**About this task**
Your answer should consist of each line below that includes the word "page".

******************************

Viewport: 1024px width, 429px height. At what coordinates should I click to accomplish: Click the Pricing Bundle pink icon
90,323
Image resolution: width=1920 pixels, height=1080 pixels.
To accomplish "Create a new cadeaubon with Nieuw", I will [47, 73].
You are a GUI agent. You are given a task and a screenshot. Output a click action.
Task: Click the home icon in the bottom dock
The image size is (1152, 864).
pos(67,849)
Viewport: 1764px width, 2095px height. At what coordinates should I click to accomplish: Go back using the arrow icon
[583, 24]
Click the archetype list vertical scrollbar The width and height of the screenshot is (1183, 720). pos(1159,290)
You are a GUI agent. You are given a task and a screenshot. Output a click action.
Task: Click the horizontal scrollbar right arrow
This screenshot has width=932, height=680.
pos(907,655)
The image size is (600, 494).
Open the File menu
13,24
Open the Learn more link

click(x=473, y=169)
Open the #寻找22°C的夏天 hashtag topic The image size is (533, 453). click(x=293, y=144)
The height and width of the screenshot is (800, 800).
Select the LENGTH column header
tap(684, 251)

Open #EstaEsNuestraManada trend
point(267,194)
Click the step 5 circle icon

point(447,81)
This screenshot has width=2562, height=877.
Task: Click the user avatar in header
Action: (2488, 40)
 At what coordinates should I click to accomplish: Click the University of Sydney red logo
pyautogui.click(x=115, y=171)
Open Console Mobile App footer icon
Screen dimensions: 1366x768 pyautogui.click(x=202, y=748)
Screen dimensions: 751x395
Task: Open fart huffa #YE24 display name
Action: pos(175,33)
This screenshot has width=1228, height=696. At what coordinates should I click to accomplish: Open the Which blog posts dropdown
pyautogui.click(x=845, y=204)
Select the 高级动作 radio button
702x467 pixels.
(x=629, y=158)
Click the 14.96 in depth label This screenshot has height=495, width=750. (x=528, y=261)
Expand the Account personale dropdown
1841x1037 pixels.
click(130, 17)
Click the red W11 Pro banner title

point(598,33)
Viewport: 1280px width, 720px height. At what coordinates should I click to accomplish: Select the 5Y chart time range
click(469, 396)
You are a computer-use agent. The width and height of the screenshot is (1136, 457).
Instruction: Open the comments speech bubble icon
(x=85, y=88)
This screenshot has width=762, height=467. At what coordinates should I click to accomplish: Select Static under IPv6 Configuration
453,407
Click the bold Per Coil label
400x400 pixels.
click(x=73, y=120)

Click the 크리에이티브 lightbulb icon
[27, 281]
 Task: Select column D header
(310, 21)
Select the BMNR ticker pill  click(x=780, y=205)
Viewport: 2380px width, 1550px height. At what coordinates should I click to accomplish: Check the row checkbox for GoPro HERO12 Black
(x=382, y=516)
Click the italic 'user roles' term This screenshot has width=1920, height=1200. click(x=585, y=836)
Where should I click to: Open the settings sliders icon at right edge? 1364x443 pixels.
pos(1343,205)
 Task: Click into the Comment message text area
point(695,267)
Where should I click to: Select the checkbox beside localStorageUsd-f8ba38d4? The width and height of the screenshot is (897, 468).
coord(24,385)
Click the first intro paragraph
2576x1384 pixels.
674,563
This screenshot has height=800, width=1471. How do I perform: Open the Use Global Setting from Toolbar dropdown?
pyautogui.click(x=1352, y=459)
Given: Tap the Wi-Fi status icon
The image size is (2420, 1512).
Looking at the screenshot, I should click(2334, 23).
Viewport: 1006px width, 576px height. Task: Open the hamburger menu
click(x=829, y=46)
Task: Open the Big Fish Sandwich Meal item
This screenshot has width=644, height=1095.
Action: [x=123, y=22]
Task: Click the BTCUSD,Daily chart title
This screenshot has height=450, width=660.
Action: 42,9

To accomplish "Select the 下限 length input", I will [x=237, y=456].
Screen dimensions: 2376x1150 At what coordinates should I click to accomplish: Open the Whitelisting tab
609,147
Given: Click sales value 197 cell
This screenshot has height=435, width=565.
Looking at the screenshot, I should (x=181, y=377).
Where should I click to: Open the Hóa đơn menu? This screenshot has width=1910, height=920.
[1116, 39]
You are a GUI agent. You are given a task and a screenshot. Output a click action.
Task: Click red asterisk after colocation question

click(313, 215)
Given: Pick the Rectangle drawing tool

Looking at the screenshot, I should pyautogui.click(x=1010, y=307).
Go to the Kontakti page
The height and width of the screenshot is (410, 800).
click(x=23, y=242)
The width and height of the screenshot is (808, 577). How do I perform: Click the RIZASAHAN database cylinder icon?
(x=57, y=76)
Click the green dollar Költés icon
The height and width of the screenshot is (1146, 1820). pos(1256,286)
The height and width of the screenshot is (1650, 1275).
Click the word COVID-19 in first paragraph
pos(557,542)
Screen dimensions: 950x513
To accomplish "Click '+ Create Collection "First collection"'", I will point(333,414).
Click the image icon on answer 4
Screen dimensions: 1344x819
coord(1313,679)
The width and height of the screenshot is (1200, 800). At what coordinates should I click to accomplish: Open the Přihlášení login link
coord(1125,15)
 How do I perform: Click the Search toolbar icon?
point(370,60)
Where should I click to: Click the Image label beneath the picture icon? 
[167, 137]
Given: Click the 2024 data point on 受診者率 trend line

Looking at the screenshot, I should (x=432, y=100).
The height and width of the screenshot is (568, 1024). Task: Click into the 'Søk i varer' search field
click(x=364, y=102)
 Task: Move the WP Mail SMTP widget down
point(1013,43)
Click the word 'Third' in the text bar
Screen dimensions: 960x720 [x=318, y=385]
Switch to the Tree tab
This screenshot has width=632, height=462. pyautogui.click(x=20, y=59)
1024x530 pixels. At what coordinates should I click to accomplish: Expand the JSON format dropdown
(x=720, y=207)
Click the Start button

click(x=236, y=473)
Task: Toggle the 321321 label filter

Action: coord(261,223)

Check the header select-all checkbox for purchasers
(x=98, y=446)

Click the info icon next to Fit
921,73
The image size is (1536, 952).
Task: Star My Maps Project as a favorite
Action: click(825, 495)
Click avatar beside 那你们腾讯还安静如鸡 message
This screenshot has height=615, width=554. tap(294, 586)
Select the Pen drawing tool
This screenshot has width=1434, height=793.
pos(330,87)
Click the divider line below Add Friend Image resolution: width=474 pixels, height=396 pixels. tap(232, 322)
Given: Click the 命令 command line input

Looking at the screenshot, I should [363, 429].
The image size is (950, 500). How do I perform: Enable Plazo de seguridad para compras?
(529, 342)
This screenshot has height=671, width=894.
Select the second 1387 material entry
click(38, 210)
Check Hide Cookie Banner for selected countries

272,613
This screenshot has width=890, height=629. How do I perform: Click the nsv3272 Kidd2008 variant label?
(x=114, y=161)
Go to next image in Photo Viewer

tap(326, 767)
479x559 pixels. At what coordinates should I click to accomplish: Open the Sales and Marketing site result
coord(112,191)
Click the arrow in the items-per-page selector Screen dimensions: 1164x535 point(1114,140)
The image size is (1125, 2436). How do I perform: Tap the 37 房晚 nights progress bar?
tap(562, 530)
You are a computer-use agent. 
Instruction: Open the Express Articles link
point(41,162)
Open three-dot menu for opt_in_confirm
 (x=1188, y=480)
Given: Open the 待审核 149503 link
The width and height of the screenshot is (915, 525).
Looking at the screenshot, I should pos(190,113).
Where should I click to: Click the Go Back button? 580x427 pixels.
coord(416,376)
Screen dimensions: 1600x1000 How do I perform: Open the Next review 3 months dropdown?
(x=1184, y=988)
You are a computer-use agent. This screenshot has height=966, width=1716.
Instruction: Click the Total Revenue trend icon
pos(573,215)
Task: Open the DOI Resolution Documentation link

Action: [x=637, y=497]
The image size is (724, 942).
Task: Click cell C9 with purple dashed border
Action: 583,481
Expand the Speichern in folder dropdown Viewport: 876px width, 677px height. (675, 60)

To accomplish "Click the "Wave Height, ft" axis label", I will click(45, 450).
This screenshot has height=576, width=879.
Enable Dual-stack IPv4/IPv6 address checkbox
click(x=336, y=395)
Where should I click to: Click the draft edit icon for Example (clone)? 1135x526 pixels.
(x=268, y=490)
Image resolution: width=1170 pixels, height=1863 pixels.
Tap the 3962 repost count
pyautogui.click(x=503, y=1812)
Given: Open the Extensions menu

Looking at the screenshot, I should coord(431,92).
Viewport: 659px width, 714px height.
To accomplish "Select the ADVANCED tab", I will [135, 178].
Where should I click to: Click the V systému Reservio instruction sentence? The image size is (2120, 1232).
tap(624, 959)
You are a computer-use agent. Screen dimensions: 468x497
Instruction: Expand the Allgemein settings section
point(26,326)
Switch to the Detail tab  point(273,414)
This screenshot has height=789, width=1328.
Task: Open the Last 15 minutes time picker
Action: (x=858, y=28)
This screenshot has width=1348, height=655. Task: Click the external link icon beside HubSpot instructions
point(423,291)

******************************

**Exercise response**
Go to the Kontakti page
Click the arrow in the items-per-page selector Screen dimensions: 1164x535 point(1114,140)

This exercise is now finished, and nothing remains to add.